- Sayfa Alıntısı:
* * *

6 Ekim 2015 Salı
Milli Turnuvalar ve Türk Milli Takımı üzerine...
Burak Akçay: Yoğun ve karlı bir bahis haftasını geride bıraktık ve milli araya girdik. Hazır milli maçlar haftasına girmiş ve boş vakit bulmuşken, seninle bu konuda biraz beyin fırtınası yapmak istiyorum. Sence liglerin tam ritmini bulmaya başladığı haftalarda verilen bu milli aralar ne kadar doğru?
Ayberk Yılmaz: 'Milli ara takımımıza çok iyi gelecek, eksiklerimizi kapatacağız.' sözüne ne kadar da aşinayız, değil mi? Bunu söylemek, milli oyuncusu olmayan takımlar için çok kolay. Peki büyük takım hocaları için nasıl bir duygu? Bence olayı bu açıdan ele almalıyız. Hemen her ligde, milli ara olduğu an, takımların %75'i aktif dinlenme moduna geçiyor. Ama kalan %25, ilk 11'inde yer alan 7-8 isim olmadan taktik antrenmanlar yapmaya çalışıyor. Hikmet Karaman, Aykut Kocaman ve Rıza Çalımbay mutlu. Peki Şenol Güneş, Vitor Pereira, Hamza Hamzaoğlu? Hiç zannetmiyorum. Şenol Güneş açısından bakalım; Gökhan Töre, Oğuzhan, Olcay, Cenk Tosun ve Quaresma milli takımdayken, nasıl bir hücum varyasyon antrenmanı uygulayabilirsin? Mario Gomez'i beslemesi gereken bu isimlere yapılacak koordinasyon çalışmasını, hangi oyuncular ile yapacaksın? İsmail, Necip veya Serdar Kurtuluş'la mı? Es geçmeyelim; Mario Gomez bu 15 günlük boşlukta 150 bin € maaş alacak. Ancak bu kadar profesyonel bir oyuncu, zaten su gibi bildiği antrenmanlar ile 8-10 gününü ziyan etmek durumunda kalacak. Çünkü onun oyununa uyum sağlaması gereken isimler ortada yok. Ancak Rizespor, Kweuke'yi beslemek adına +10 gün çalışma yapma fırsatı yakalayacak. Bu adaletsizliği dengeleyebilmek adına, bahsettiğin "Milli Takım Sezonları' yaratmak şart. Aslında konuyu sen açtın ve eminim ki çok daha detaylı çözüm önerileri düşündün. Sence nasıl uygulamalara imza atabiliriz? Bu dengeyi ne şekilde sağlayabiliriz?

* * *

- Toplanan Malzeme:
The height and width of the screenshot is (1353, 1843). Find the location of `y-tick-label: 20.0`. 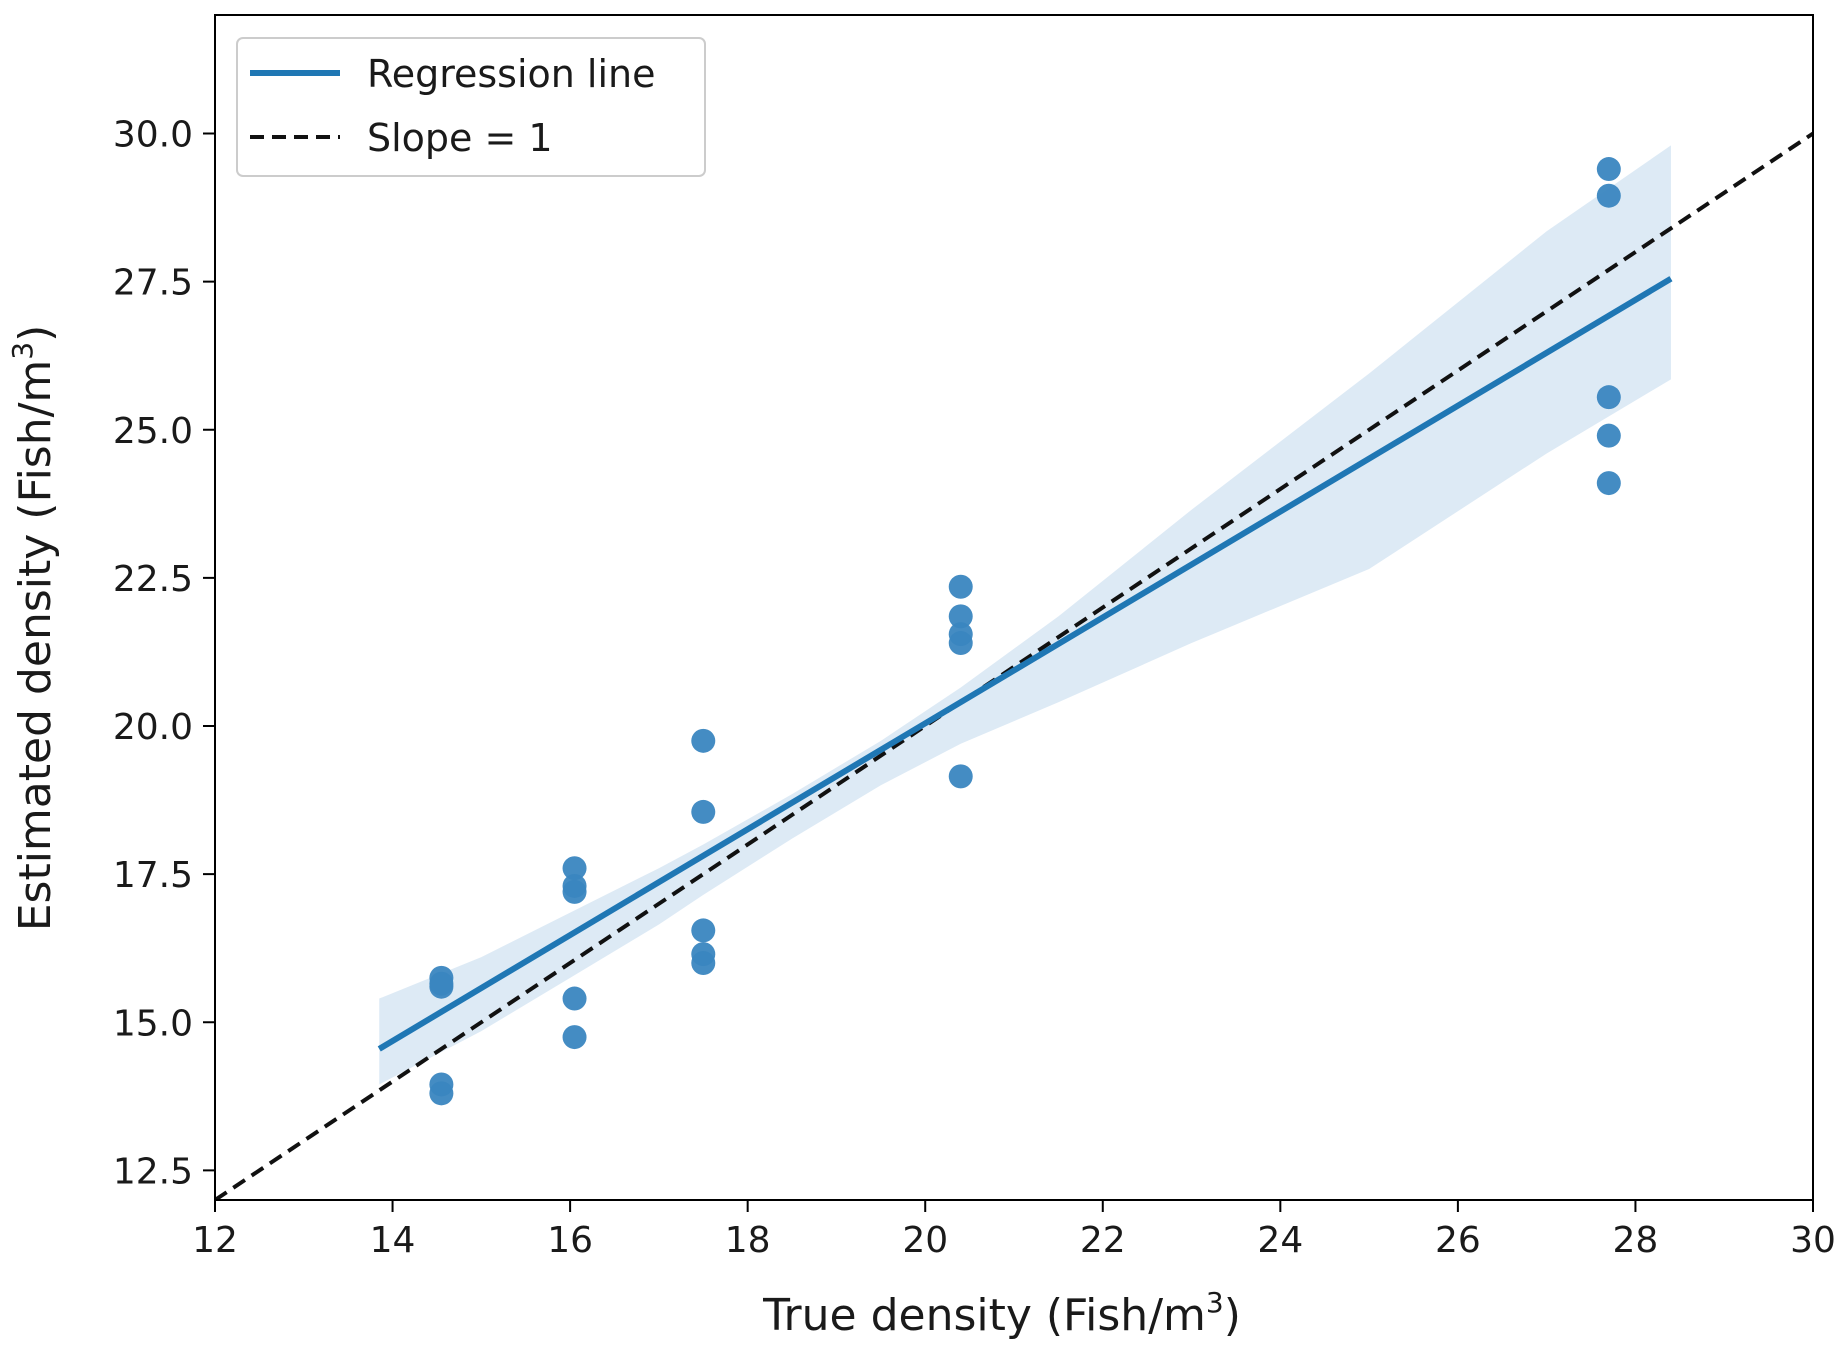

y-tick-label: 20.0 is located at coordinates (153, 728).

* * *

- Etkinlikler:
• 1. Milli ara yazısında "Burak Akçay: Yoğun" ile başlayıp "ne kadar doğru?" ifadesine kadar uzanan bölümü aynen döndürün.
• 2. Milli ara yazısına göre aşağıdaki soruları yanıtlayın:
(a) Ayberk Yılmaz'a göre milli ara başladığında takımların yüzde kaçı aktif dinlenme moduna geçiyor?
(b) Mario Gomez 15 günlük boşlukta ne kadar maaş alacak?
(c) Rizespor hangi oyuncuyu beslemek için ek çalışma fırsatı yakalayacak?
• 3. Milli ara yazısını, son cümlesinin ardından devam ettirin.
Malzeme, milli ara yazısından bağımsız, ayrı bir kaynaktır.

- Çözülmüş Görevler:
• 1.
Burak Akçay: Yoğun ve karlı bir bahis haftasını geride bıraktık ve milli araya girdik. Hazır milli maçlar haftasına girmiş ve boş vakit bulmuşken, seninle bu konuda biraz beyin fırtınası yapmak istiyorum. Sence liglerin tam ritmini bulmaya başladığı haftalarda verilen bu milli aralar ne kadar doğru?

• 2.
(a) %75
(b) 150 bin €
(c) Kweuke

• 3.
Burak Akçay: Biraz farklı bir görüşüm var benim bu konuda. İkişer sene arayla olmak üzere, dört senede bir Avrupa Şampiyonası, dört senede bir de Dünya Kupası oynanıyor. Yani her iki seneye bir turnuva düşüyor. Tüm bu kargaşa, çaba, yaşanan sakatlıklar, yorgun dönmeler de bu yüzden. Ben şöyle bir çözüm düşünüyorum; çift senelerde yaz aylarında turnuvalar oynansın, tek senelerde de yaz ayında bir sonraki senenin elemeleri yapılsın. Yani 2016 Avrupa Şampiyonası'nın elemeleri 2015 yazında, 2018 Dünya Kupası'nın elemeleri 2017 yazında yapılsın. Örnek verecek olursak; şu anki grubumuzu ele alalım. 6 takımlı bir gruptayız. ve toplam 10 maç yapacak her takım. Yaz ayında 3'er gün arayla yapılacak 10 maç 30 gün yapar. 15 gün de kamp süreci yapılır desek, 45 gün gibi bir sürede tüm elemeler halledilmiş olur. Normal sezonda milli ara verilmeyeceği için, ligler de erken sona erer bu şeklide ve turnuva ile elemelere ekstra zaman kalmış olur. Ne dersin, fazla mı ütopik düşünüyorum?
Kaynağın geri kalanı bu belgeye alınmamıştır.